Stored data entries
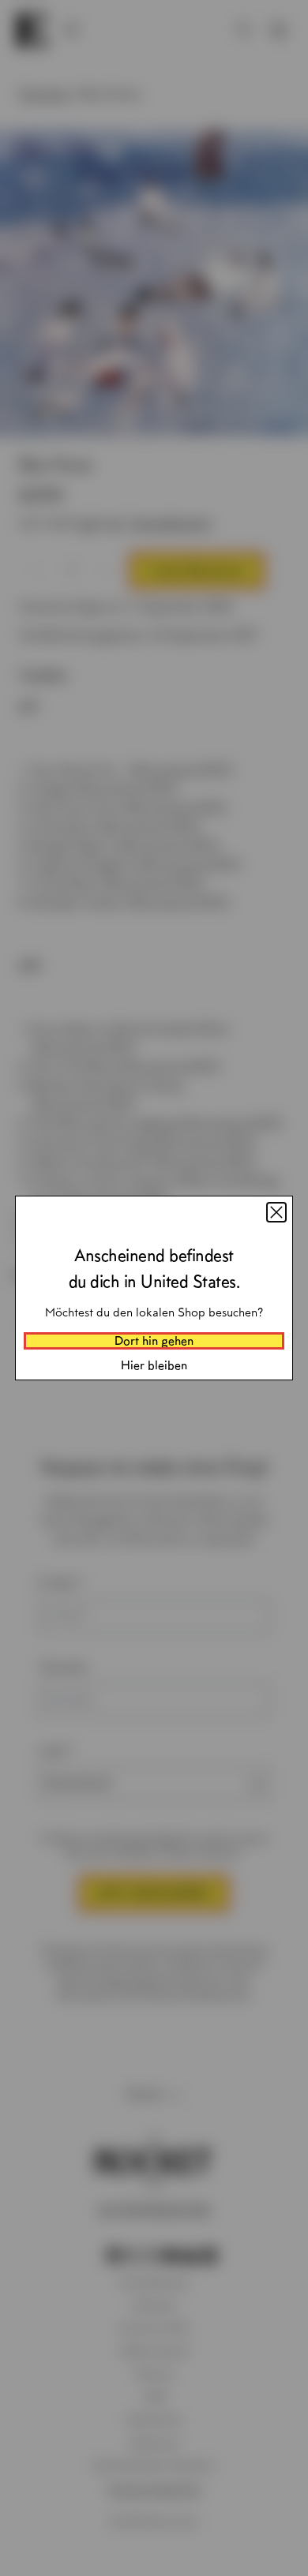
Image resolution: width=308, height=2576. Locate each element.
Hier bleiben (154, 1365)
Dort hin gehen (154, 1340)
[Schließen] (276, 1212)
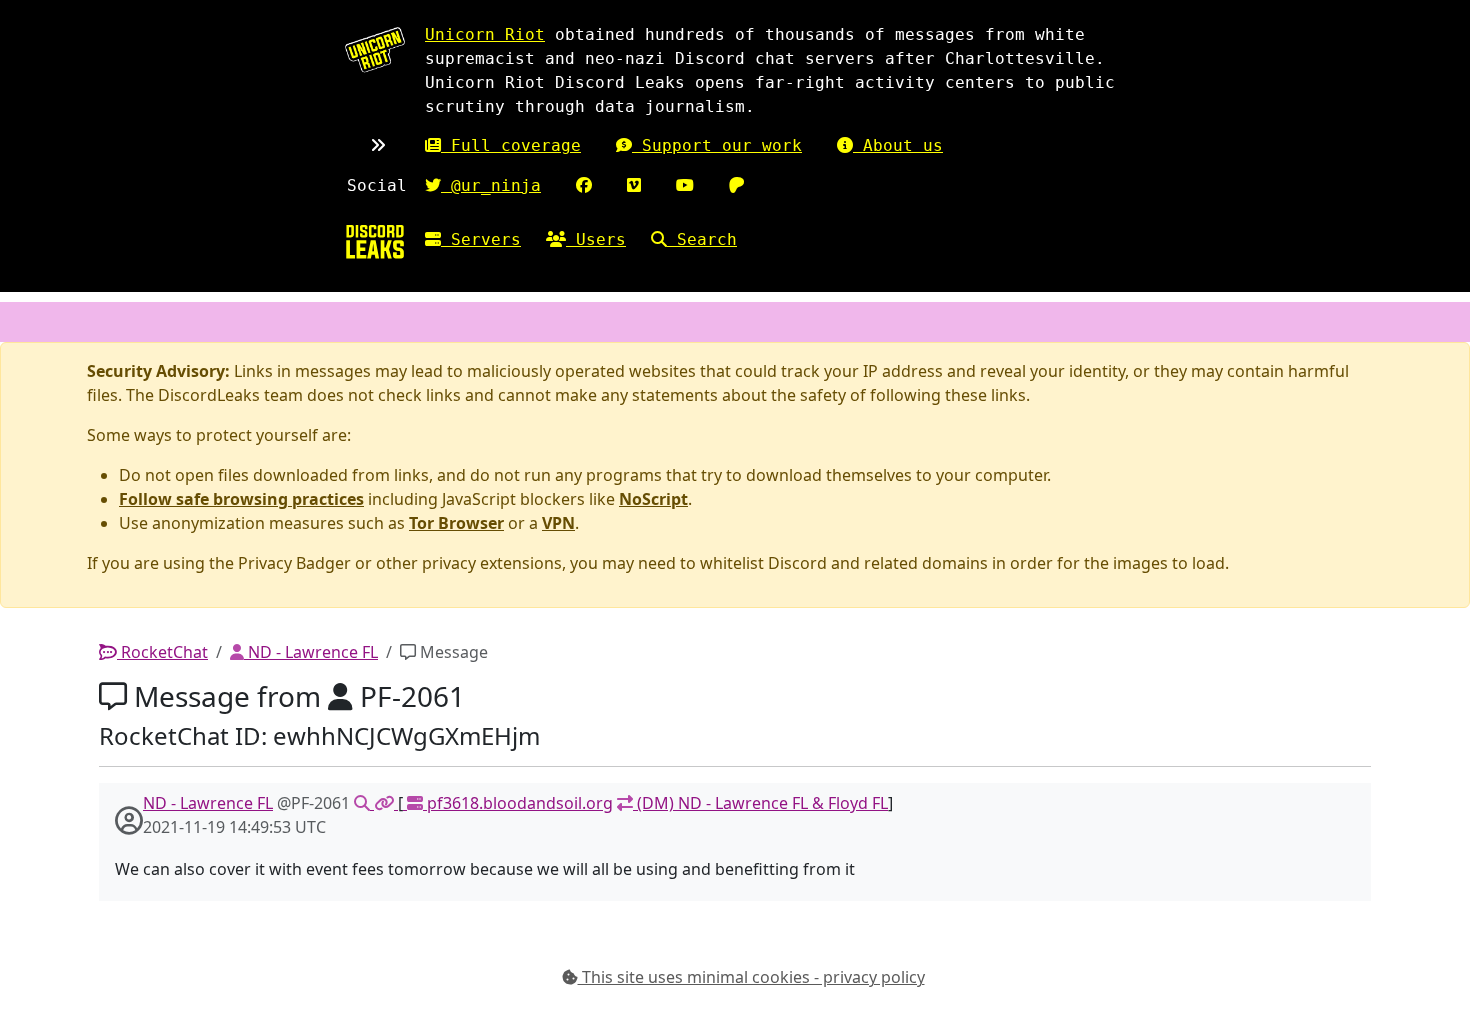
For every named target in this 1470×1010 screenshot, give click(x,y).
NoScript (653, 499)
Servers (481, 239)
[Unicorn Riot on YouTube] (685, 185)
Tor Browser (456, 523)
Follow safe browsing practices (241, 499)
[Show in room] (364, 803)
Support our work (717, 145)
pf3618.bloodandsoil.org (518, 803)
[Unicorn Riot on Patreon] (737, 185)
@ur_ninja (491, 185)
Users (596, 239)
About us (898, 145)
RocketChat (162, 652)
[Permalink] (386, 803)
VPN (558, 523)
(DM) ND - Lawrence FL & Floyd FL (760, 803)
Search (702, 239)
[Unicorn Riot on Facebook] (584, 185)
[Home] (375, 241)
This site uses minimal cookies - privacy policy (751, 977)
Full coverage (511, 145)
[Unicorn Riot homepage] (375, 49)
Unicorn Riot (485, 34)
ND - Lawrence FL (311, 652)
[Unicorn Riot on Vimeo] (634, 185)
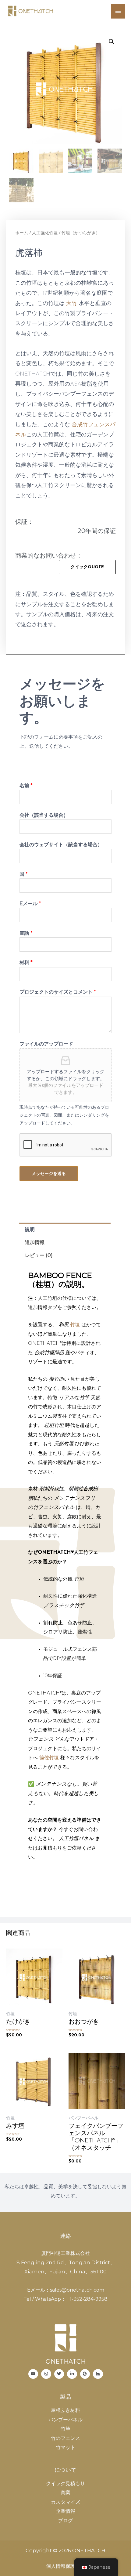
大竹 (71, 304)
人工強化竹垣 (45, 233)
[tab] (64, 1229)
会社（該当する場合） (43, 815)
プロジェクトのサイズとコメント (57, 992)
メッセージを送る (49, 1173)
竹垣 (75, 1325)
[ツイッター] (59, 2374)
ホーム (21, 233)
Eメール (30, 903)
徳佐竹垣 (49, 1758)
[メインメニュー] (118, 11)
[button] (87, 567)
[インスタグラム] (46, 2374)
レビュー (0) (39, 1255)
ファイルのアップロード (46, 1044)
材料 (26, 962)
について (65, 2469)
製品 (65, 2396)
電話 (26, 933)
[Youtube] (33, 2374)
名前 (26, 785)
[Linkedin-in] (72, 2374)
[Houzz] (98, 2374)
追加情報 (34, 1242)
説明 (30, 1229)
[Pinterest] (85, 2374)
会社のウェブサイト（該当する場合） (60, 844)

* _Exercise_
From the line holding "会社（該当する場合） (43, 815)" to the line holding "[Linkedin-in] (72, 2374)", inclusive, restate each line above exactly as written.

* _Your solution_
会社（該当する場合） (43, 815)
プロジェクトのサイズとコメント (57, 992)
メッセージを送る (49, 1173)
竹垣 (75, 1325)
[ツイッター] (59, 2374)
ホーム (21, 233)
Eメール (30, 903)
徳佐竹垣 (49, 1758)
[メインメニュー] (118, 11)
[button] (87, 567)
[インスタグラム] (46, 2374)
レビュー (0) (39, 1255)
ファイルのアップロード (46, 1044)
材料 (26, 962)
について (65, 2469)
製品 (65, 2396)
電話 (26, 933)
[Youtube] (33, 2374)
名前 (26, 785)
[Linkedin-in] (72, 2374)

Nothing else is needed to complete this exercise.